Dobbelaere Maarten R, Lengyel István, Stevens Christian V, Van Geem Kevin M
Laboratory for Chemical Technology, Department of Materials, Textiles and Chemical Engineering, Faculty of Engineering and Architecture, Ghent University, Technologiepark 125, 9052, Ghent, Belgium.
ChemInsights LLC, Dover, DE, 19901, USA.
J Cheminform. 2024 Aug 13;16(1):99. doi: 10.1186/s13321-024-00895-0.

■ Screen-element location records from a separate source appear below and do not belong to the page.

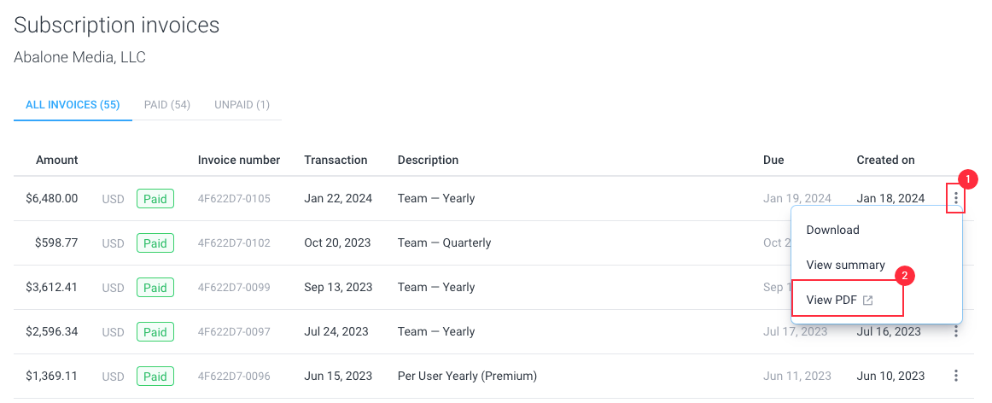Click the Paid badge on the $6,480.00 invoice
The width and height of the screenshot is (992, 403).
coord(155,199)
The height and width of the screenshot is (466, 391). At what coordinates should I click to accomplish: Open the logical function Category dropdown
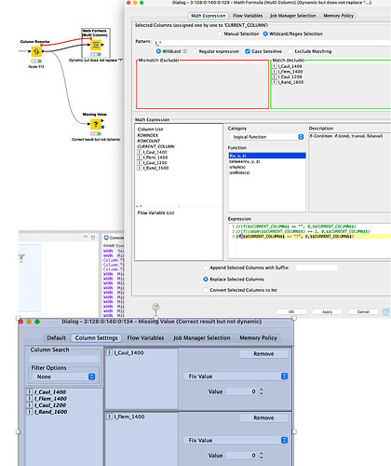[x=267, y=137]
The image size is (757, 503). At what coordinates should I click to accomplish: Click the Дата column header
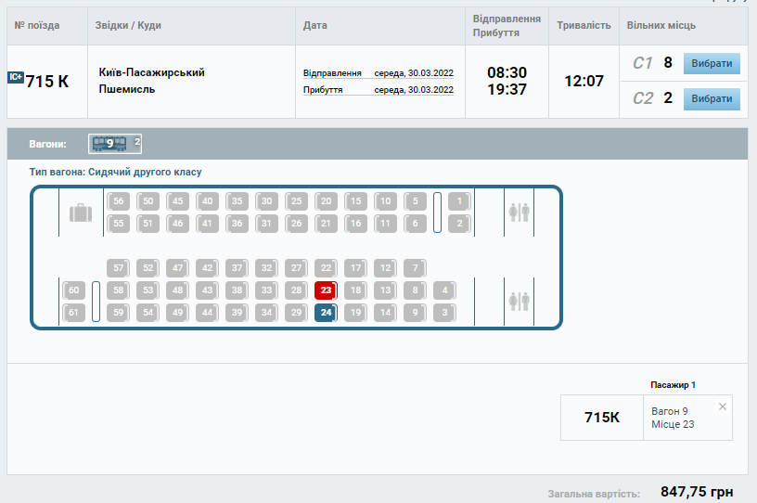315,25
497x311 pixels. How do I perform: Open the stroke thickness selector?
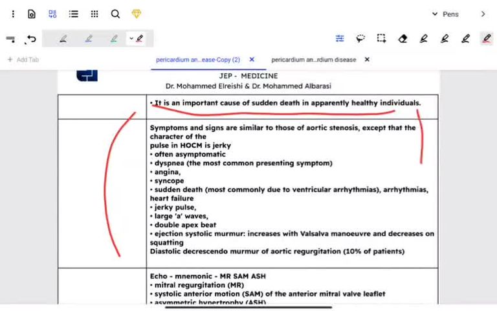(10, 39)
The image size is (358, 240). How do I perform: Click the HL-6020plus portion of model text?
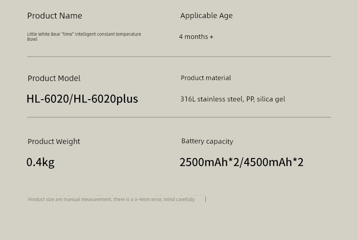pos(106,99)
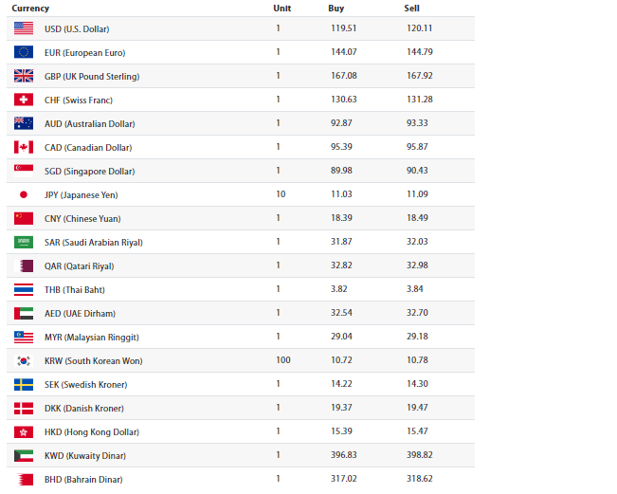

Chemical engineers heavily rely on precise knowledge of physicochemical properties to model chemical processes. Despite the growing popularity of deep learning, it is only rarely applied for property prediction due to data scarcity and limited accuracy for compounds in industrially-relevant areas of the chemical space. Herein, we present a geometric deep learning framework for predicting gas- and liquid-phase properties based on novel quantum chemical datasets comprising 124,000 molecules. Our findings reveal that the necessity for quantum-chemical information in deep learning models varies significantly depending on the modeled physicochemical property. Specifically, our top-performing geometric model meets the most stringent criteria for "chemically accurate" thermochemistry predictions. We also show that by carefully selecting the appropriate model featurization and evaluating prediction uncertainties, the reliability of the predictions can be strongly enhanced. These insights represent a crucial step towards establishing deep learning as the standard property prediction workflow in both industry and academia.Scientific contributionWe propose a flexible property prediction tool that can handle two-dimensional and three-dimensional molecular information. A thermochemistry prediction methodology that achieves high-level quantum chemistry accuracy for a broad application range is presented. Trained deep learning models and large novel molecular databases of real-world molecules are provided to offer a directly usable and fast property prediction solution to practitioners.
化学工程师在很大程度上依赖于物理化学性质的精确知识来对化学过程进行建模。尽管深度学习越来越受欢迎,但由于数据稀缺以及在化学空间中与工业相关的区域内化合物的准确性有限,它很少用于性质预测。在此,我们提出了一种基于包含124,000个分子的新型量子化学数据集来预测气相和液相性质的几何深度学习框架。我们的研究结果表明,深度学习模型中量子化学信息的必要性根据所建模的物理化学性质而有显著差异。具体而言,我们表现最佳的几何模型满足“化学精确”热化学预测的最严格标准。我们还表明,通过仔细选择合适的模型特征化并评估预测不确定性,可以大大提高预测的可靠性。这些见解是朝着将深度学习确立为工业界和学术界标准性质预测工作流程迈出的关键一步。
科学贡献
我们提出了一种灵活的性质预测工具,它可以处理二维和三维分子信息。提出了一种热化学预测方法,该方法在广泛的应用范围内实现了高水平的量子化学准确性。提供了经过训练的深度学习模型和真实世界分子的大型新型分子数据库,为从业者提供直接可用且快速的性质预测解决方案。